Partant de ces principes, l’auteur résout, d’une façon assez expéditive, les problèmes de la cosmologie rationnelle. Il croit que le monde est limité dans l’espace et dans le temps, qu’il est créé, et que Dieu n’a disposé les choses de la nature qu’en gros et d’une manière générale, si bien qu’il peut y avoir dans les êtres une « part d’indéterminisme » ; les lois de la nature se concilieraient de la sorte avec la spontanéité et la liberté.

M. Dauriac conclut que le mécanisme est le dernier mot de la science, mais qu’il ne représente qu’une moitié de la vérité ; car la science ne s’élève pas au-dessus de l’expérience. Il y a donc place pour un système qui, sans contredire l’expérience, la dépasse : c’est le dynamisme, ou mieux encore, c’est le monadisme de Leibniz.

Telle est à peu près la substance du livre de M. Dauriac. La place nous manque pour exposer en détail toutes les critiques qu’il nous paraît comporter, malgré ses réels mérites. Nous ne saurions en approuver ni le plan qui manque d’unité et qui a quelque chose de factice, ni certaines parties où la discussion est trop rapide et gagnerait à être approfondie. En revanche, les divers chapitres où M. Dauriac examine les principes de la science moderne sont bien conduits, intéressants et les conclusions nous en semblent judicieuses.

■ ■ ■ ■

▶ _Consigne_: Recopiez sans rien changer le passage du texte fourni qui s'ouvre sur les mots contenant « M. Dauriac conclut que » et se termine par « monadisme de Leibniz. ».

■ ■ ■ ■

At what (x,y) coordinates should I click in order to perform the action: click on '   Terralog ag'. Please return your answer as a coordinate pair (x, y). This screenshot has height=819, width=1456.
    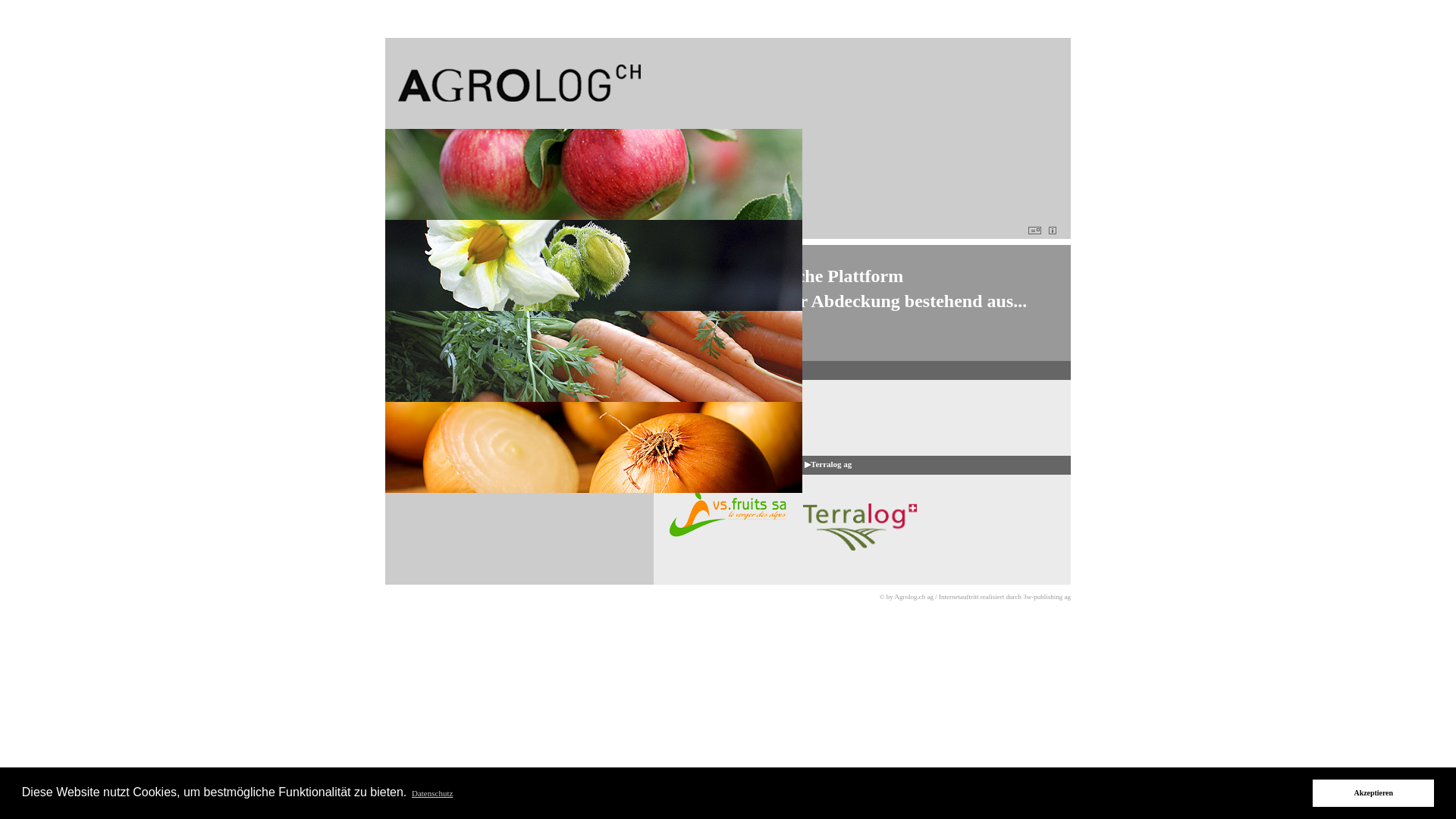
    Looking at the image, I should click on (827, 463).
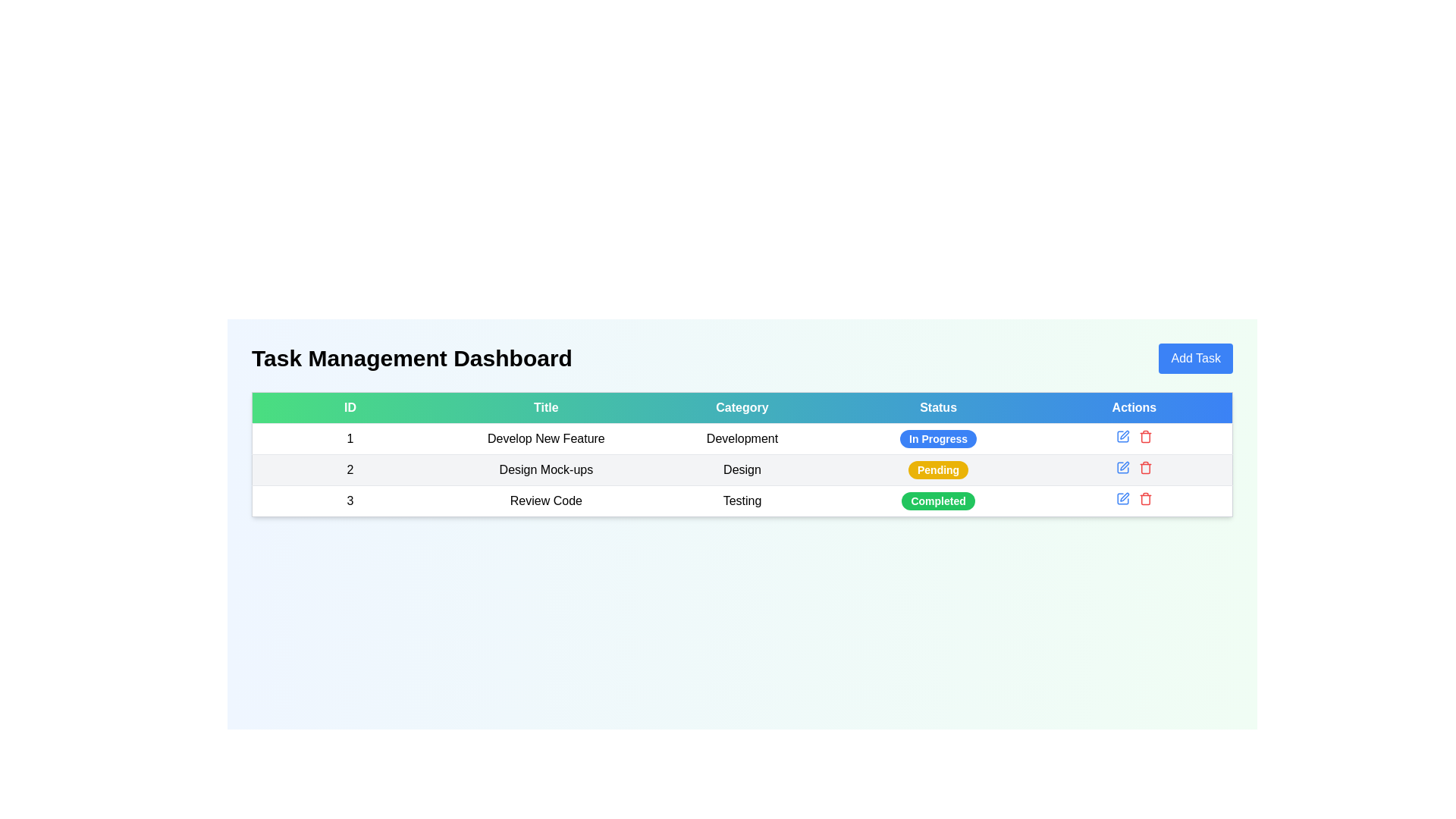 This screenshot has width=1456, height=819. What do you see at coordinates (546, 469) in the screenshot?
I see `the task title text label located in the second row of the task management table` at bounding box center [546, 469].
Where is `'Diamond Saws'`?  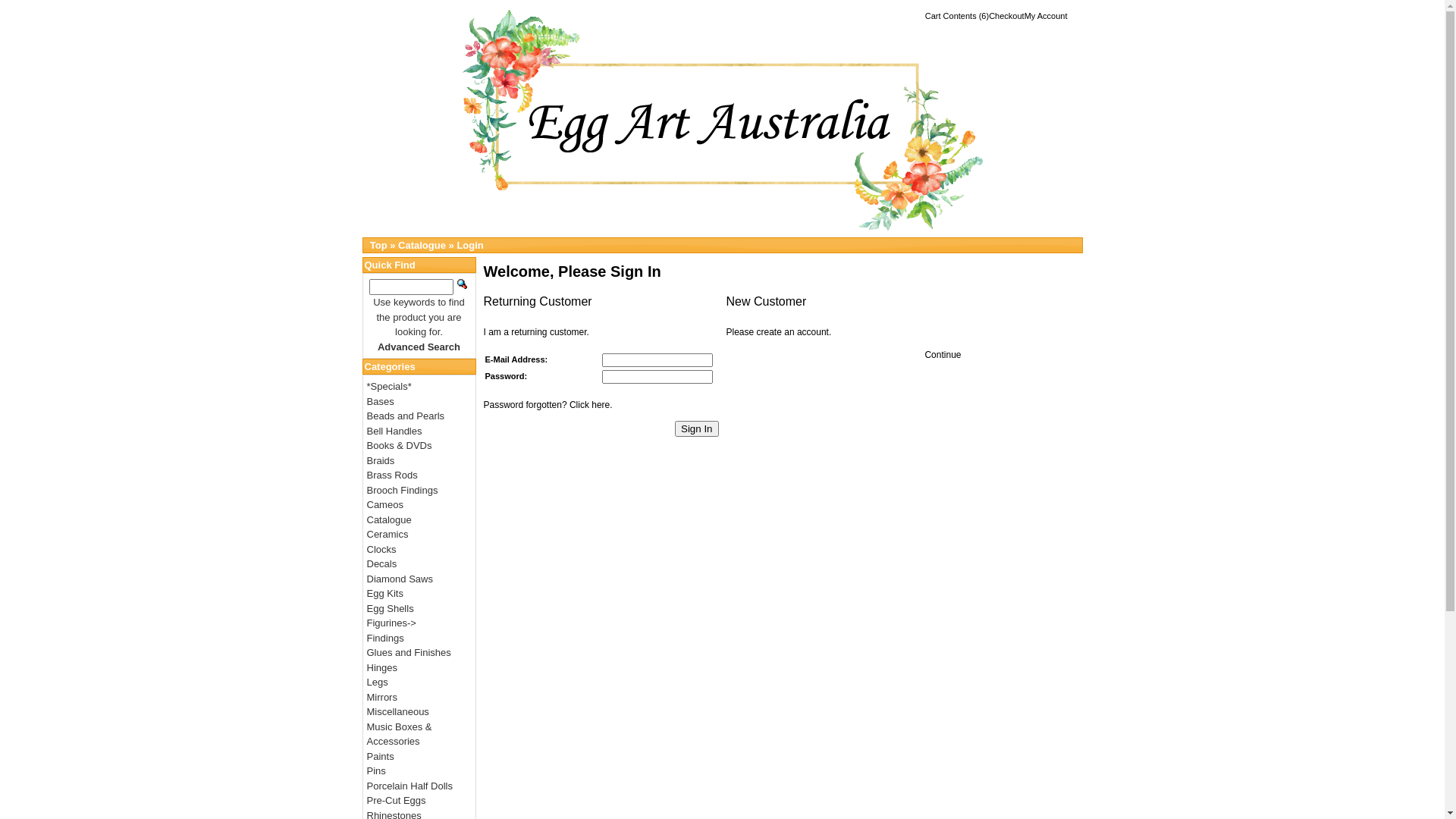
'Diamond Saws' is located at coordinates (367, 579).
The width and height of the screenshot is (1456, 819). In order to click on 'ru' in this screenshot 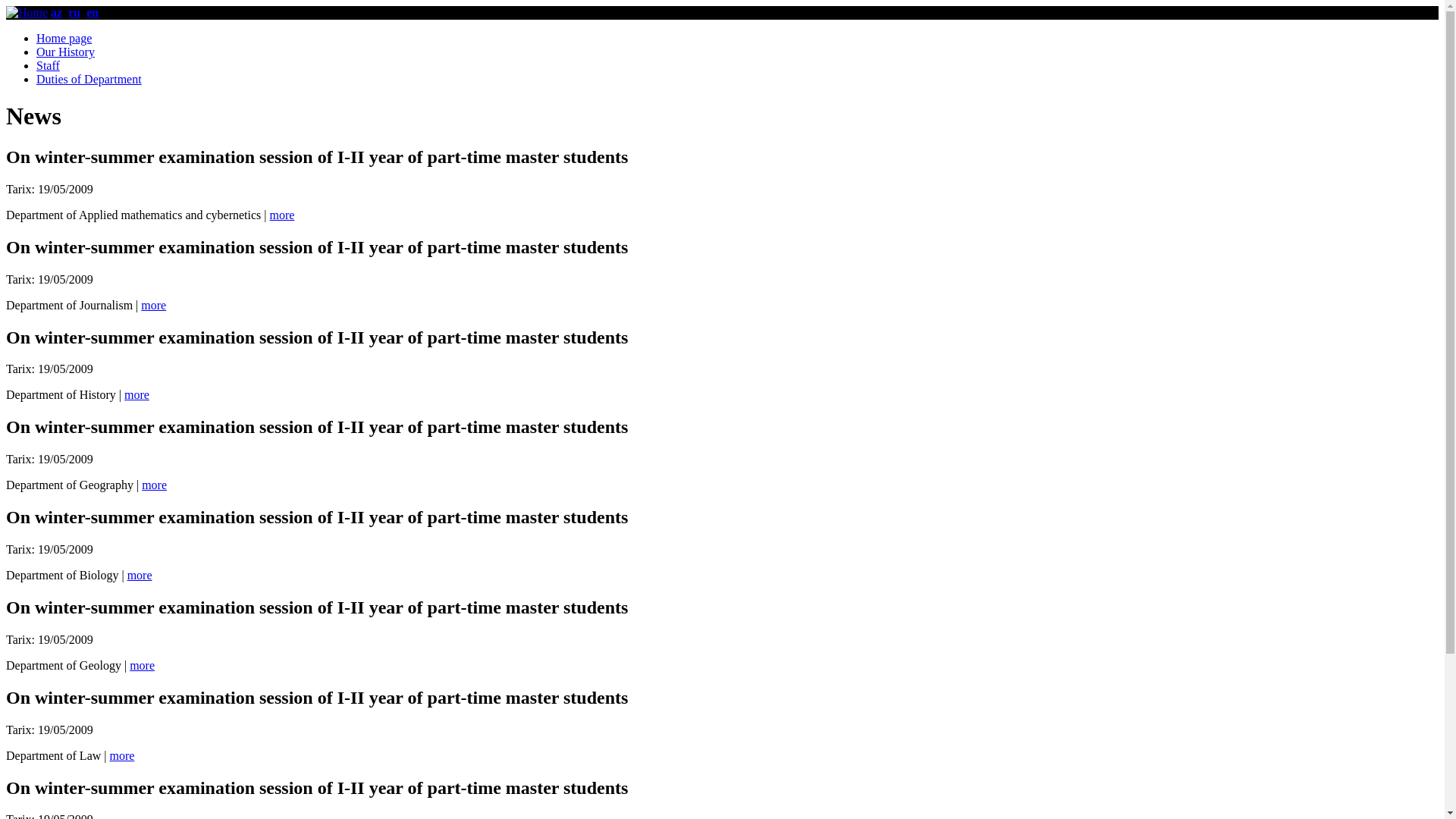, I will do `click(67, 12)`.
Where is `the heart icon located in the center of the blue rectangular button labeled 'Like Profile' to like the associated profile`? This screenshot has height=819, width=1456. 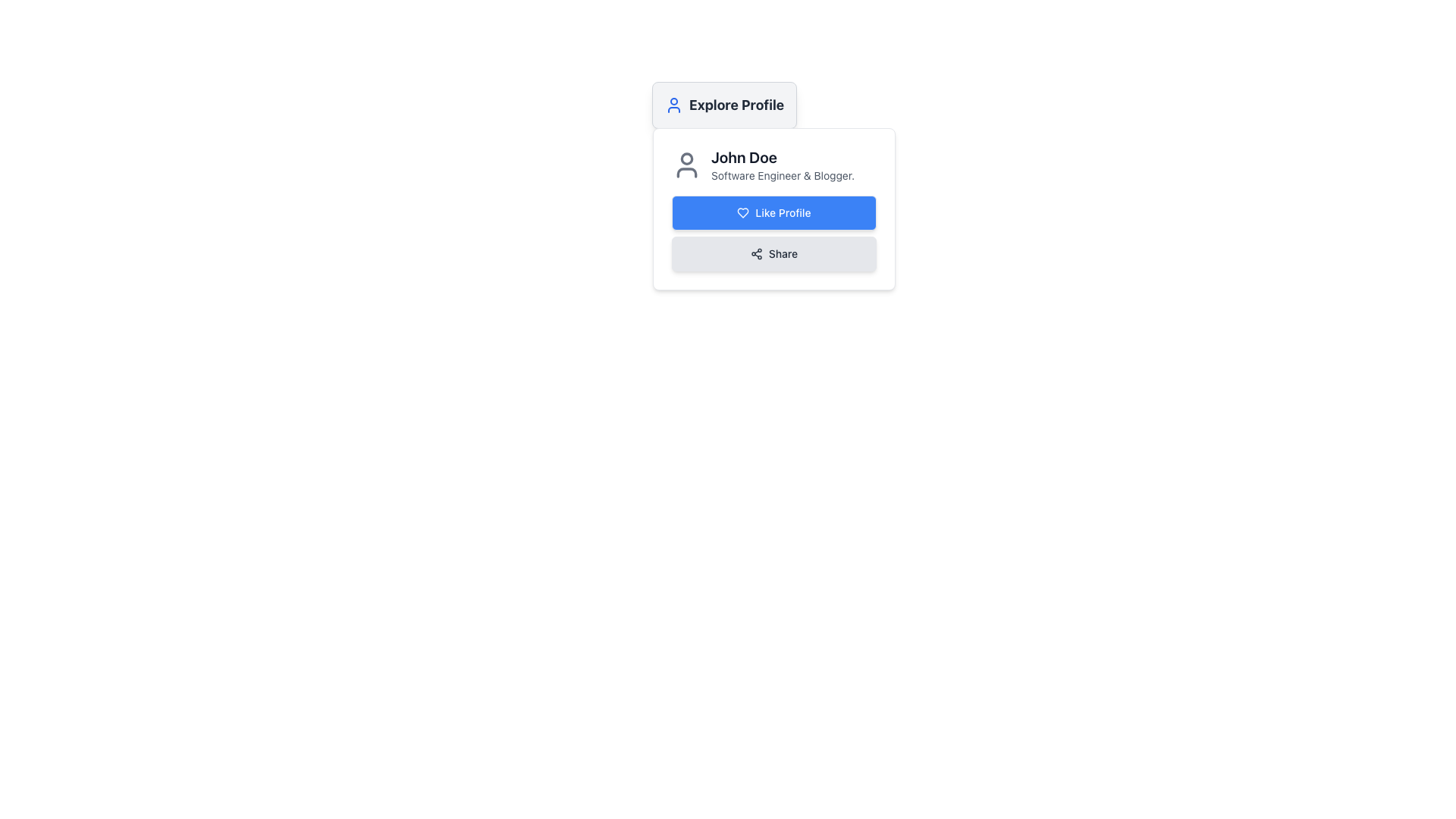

■ ■ ■ ■

▶ _Réponse complète_:
M. Dauriac conclut que le mécanisme est le dernier mot de la science, mais qu’il ne représente qu’une moitié de la vérité ; car la science ne s’élève pas au-dessus de l’expérience. Il y a donc place pour un système qui, sans contredire l’expérience, la dépasse : c’est le dynamisme, ou mieux encore, c’est le monadisme de Leibniz.